One of the handful that doesn’t feature life in the Chalet School at all; instead it’s mostly set in Austria, where the Maynard family regularly take their summer holidays. I quite like the family-oriented books, more so than I did when I was younger.
Mélanie Lucas is the new addition to the series who appears in this book. Her parents work abroad and she lives with her aunt and uncle in the UK. By a sequence of coincidences, she ends up staying with the Maynard family. I quite liked reading about Jo and Jack’s ‘singleton’ sons, Steve, Mike and Charles, who don’t appear in the school-based stories. They’re perhaps a bit caricatured but likeable enough, and with quite distinct characters.
There are several expeditions made, with a great deal of overtly educational content about history, geography and myths pertaining to the places. This happens in the school-based stories too, but I wasn’t expecting it in this one. There was rather too much detail about the food taken on picnics, in an almost Blyton style, and who exactly was going to do which job in preparation. This Armada version isn't cut down much, if at all, from the original, but I thought it could have done with losing just a little of the extraneous detail.
Still, it made a good story. Certainly worth reading for those, like me, reading through or re-visiting the entire series.
When Melanie's father takes a job in Brazil, her parents leave her in England with her aunt and uncle. She is happy at her day school. But then her uncle's job takes him to Switzerland, and Melanie must move and change schools — very unwillingly. But a meeting with her favorite author leads to an invitation to spend the summer with the Maynard family in Austria. At first she is happy there, but jealousy rears its head when the three Richardsons arrive. An enjoyable holiday story full of adventures, during which not only Melanie matures, becoming the kind of pupil the Chalet School likes.
Melanie's bout of chickenpox has resulted in her leaving England sooner than planned. Her uncle has gotten a job overseas, and he's bring her auntie and her along with him. She's quite unhappy about leaving her school, but she has no other choice.
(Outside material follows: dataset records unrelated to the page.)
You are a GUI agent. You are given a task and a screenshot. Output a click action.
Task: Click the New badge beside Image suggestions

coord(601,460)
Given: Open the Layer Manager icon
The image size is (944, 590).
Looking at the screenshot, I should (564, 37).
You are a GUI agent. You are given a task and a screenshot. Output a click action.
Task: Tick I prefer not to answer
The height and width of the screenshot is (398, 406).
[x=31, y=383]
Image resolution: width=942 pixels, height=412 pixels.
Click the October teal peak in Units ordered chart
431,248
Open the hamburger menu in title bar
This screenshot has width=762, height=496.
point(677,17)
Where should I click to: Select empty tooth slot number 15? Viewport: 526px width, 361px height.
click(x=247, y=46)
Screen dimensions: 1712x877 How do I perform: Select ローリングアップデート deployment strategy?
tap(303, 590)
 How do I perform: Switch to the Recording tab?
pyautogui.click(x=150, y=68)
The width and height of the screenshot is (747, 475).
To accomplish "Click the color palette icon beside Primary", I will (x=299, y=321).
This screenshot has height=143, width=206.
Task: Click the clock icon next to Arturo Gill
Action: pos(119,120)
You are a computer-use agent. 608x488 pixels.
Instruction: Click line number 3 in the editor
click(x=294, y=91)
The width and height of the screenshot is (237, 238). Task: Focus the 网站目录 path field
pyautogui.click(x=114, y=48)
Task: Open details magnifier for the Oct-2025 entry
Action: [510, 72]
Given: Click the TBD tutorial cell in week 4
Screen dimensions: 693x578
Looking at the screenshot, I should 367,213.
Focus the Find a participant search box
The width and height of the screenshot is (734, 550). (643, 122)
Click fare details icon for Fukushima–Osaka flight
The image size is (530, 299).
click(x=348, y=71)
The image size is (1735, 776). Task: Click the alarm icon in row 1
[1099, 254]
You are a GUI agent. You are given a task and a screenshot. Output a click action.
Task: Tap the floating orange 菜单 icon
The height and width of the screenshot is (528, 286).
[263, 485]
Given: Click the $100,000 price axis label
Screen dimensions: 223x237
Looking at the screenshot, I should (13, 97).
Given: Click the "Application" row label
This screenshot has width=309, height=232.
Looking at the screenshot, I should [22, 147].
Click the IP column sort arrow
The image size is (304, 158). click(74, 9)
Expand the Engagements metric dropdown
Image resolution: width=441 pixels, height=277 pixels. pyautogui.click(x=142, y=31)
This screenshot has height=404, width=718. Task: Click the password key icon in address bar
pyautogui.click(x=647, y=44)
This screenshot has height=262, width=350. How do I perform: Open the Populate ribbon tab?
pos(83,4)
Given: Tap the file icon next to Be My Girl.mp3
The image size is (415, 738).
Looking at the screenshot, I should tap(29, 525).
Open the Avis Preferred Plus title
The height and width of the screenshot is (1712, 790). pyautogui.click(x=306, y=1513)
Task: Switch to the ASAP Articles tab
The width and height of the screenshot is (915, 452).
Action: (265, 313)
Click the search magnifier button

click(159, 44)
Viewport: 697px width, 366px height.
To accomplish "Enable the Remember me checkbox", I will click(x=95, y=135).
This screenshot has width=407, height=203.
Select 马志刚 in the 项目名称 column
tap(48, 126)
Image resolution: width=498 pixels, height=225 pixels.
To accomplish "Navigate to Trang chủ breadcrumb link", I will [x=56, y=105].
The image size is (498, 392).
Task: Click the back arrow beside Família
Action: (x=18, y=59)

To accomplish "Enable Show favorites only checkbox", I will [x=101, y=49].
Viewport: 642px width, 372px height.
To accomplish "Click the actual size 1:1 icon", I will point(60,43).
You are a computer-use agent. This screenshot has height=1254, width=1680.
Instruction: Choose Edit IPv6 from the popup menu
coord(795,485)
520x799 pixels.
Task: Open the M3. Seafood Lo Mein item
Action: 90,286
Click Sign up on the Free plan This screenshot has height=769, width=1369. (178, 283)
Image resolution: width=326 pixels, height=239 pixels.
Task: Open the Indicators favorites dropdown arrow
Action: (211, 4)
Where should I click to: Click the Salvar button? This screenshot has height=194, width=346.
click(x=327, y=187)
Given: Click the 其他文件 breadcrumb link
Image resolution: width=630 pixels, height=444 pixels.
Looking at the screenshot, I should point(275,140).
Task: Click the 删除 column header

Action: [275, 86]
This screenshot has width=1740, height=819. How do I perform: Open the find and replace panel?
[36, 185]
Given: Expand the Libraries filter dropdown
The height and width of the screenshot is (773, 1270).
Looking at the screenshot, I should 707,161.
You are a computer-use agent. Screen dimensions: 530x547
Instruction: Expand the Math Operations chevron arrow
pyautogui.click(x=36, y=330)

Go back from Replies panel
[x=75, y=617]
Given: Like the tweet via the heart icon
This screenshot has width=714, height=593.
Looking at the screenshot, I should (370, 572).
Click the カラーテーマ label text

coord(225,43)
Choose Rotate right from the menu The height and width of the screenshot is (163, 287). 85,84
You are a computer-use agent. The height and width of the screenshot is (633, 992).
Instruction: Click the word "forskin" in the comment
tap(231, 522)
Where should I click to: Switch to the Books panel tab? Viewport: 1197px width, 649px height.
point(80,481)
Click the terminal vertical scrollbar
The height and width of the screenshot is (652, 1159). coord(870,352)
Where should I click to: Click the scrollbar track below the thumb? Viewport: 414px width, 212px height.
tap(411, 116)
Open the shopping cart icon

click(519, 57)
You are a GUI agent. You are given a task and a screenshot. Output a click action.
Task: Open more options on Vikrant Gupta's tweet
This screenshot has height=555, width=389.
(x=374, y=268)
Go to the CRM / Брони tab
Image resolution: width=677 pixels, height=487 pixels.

Circumstances change, and she ends up spending her holidays with the Manyard family! Like Joey in Tirol, this book also focuses on the Manyard family, spending their summer holidays.
A relatively lame entry in the Chalet School list. Recovering from chicken-pox, Melanie makes friends with Joey Maynard and her family, and is persuaded to enroll in the prestigious school, now located in the Swiss alps. She never actually gets to the school which is a serious weakness in a Chalet School book!
A holiday chalet book - featuring the entire Maynard family on a vacation in the Tirol. Not strictly a chalet school book but starring the favourites, Joey and her family. A great chance to get to know the boys better and to see how they interact as a family.